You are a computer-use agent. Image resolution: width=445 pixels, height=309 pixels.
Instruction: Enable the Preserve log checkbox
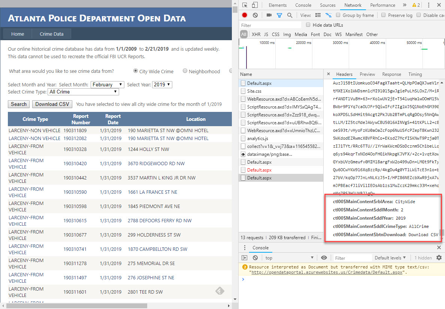click(x=384, y=15)
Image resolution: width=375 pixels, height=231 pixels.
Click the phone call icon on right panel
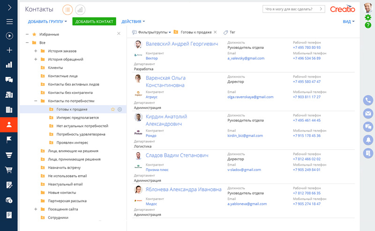coord(368,100)
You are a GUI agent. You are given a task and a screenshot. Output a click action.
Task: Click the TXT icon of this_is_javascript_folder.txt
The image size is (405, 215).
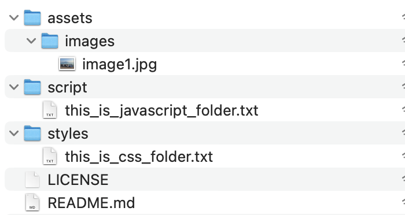pos(50,110)
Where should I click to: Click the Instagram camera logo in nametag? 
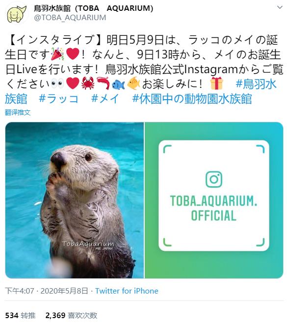214,179
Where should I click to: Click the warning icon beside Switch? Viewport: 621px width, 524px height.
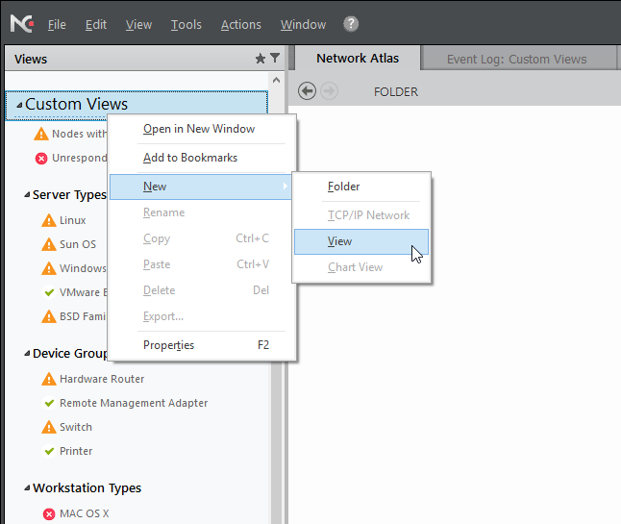pos(50,427)
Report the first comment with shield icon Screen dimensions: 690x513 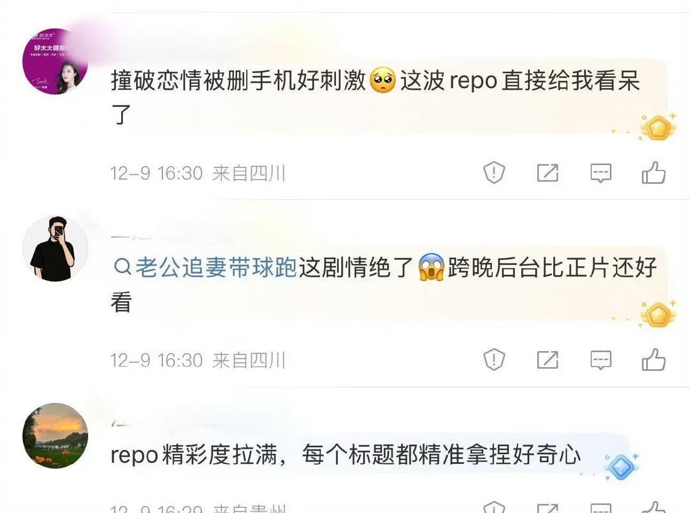pyautogui.click(x=494, y=173)
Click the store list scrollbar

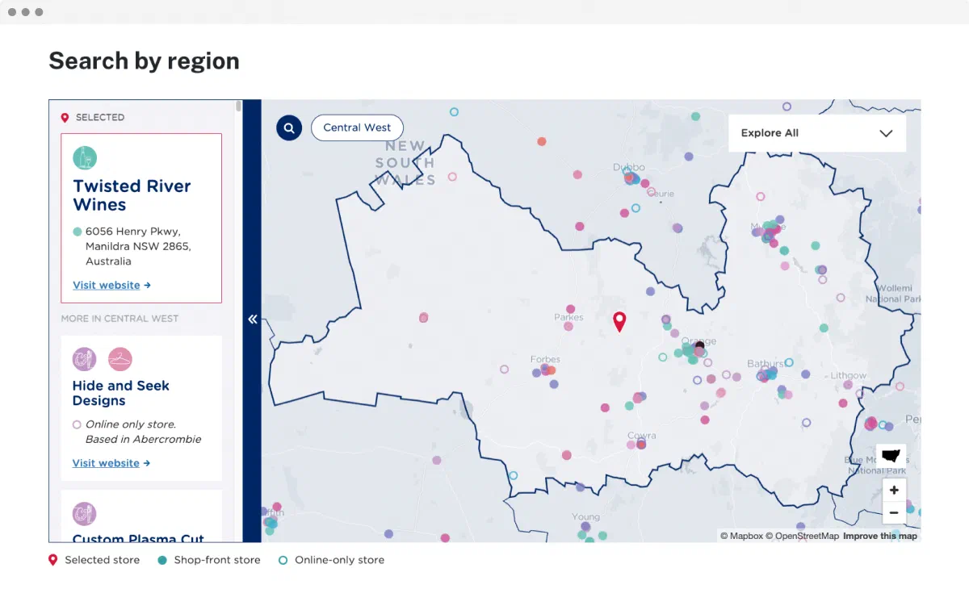tap(239, 106)
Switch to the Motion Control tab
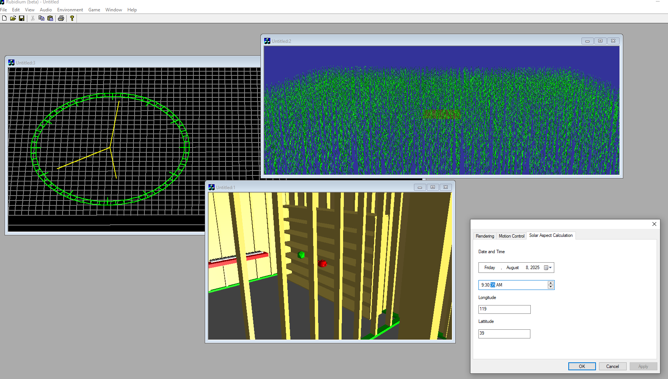The height and width of the screenshot is (379, 668). click(x=511, y=236)
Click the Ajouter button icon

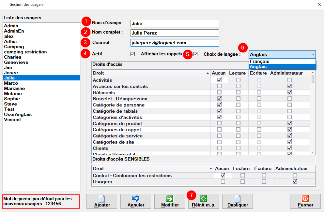tap(102, 199)
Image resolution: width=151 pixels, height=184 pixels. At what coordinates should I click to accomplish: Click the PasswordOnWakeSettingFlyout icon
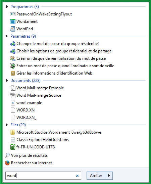[13, 14]
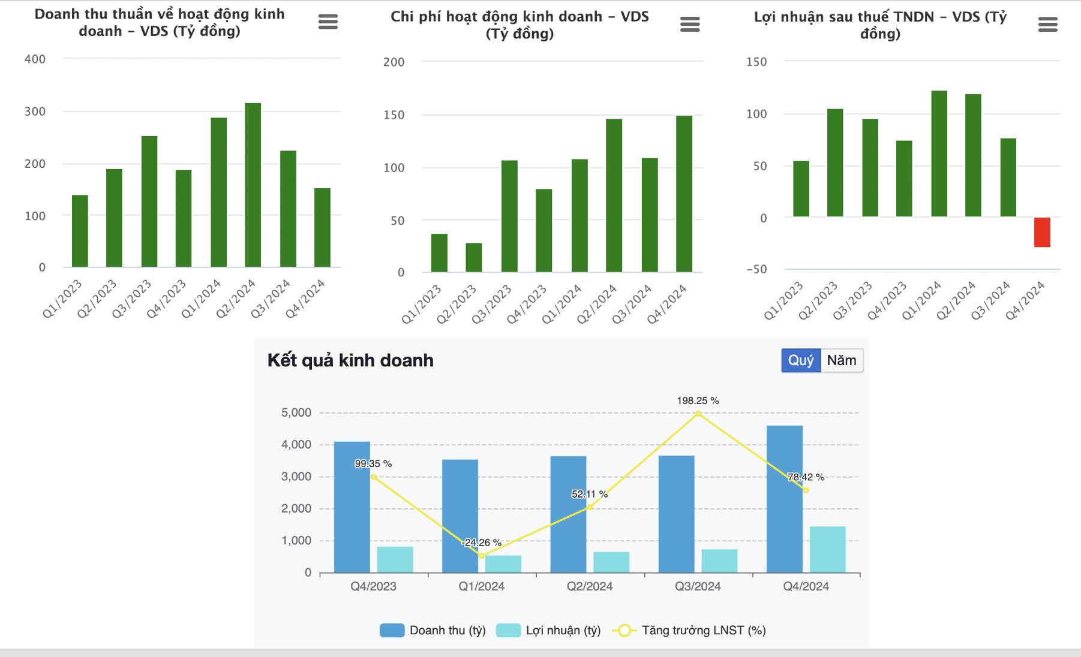Switch to Quý view

801,360
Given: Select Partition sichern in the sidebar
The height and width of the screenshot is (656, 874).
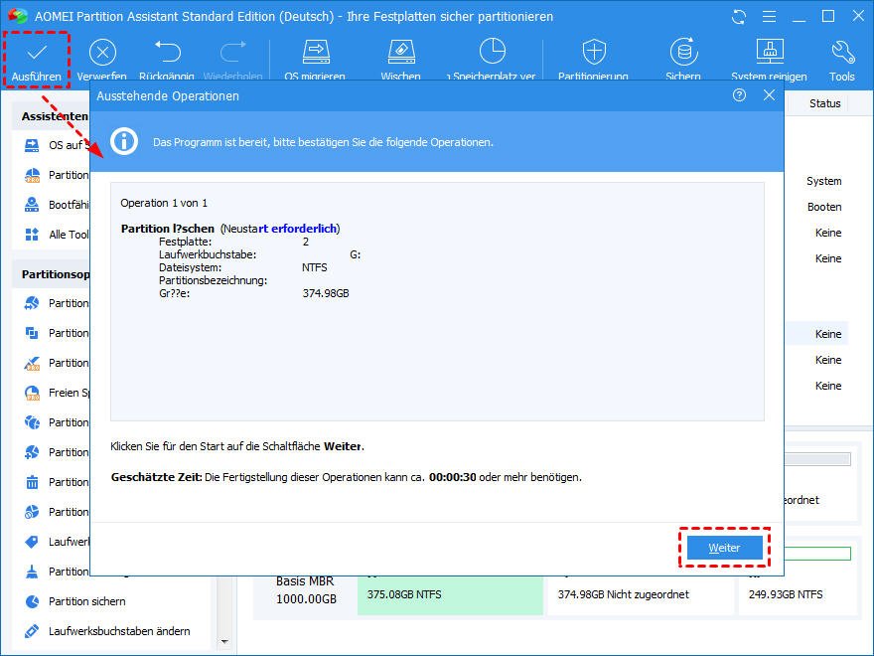Looking at the screenshot, I should (87, 601).
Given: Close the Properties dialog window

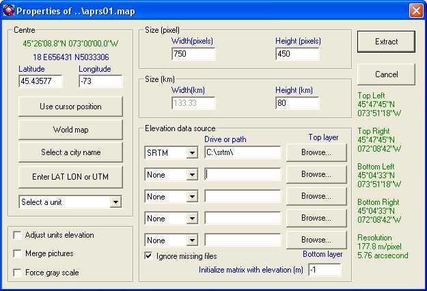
_ _ _ _ _
Task brief – Go through the entries above, and wherever a line holds the word "agent", copy that line.

Response area –
You are a computer-use agent. Image resolution: width=445 pixels, height=309 pixels.
You are a GUI agent. You are given a task and a screenshot. Output a click action.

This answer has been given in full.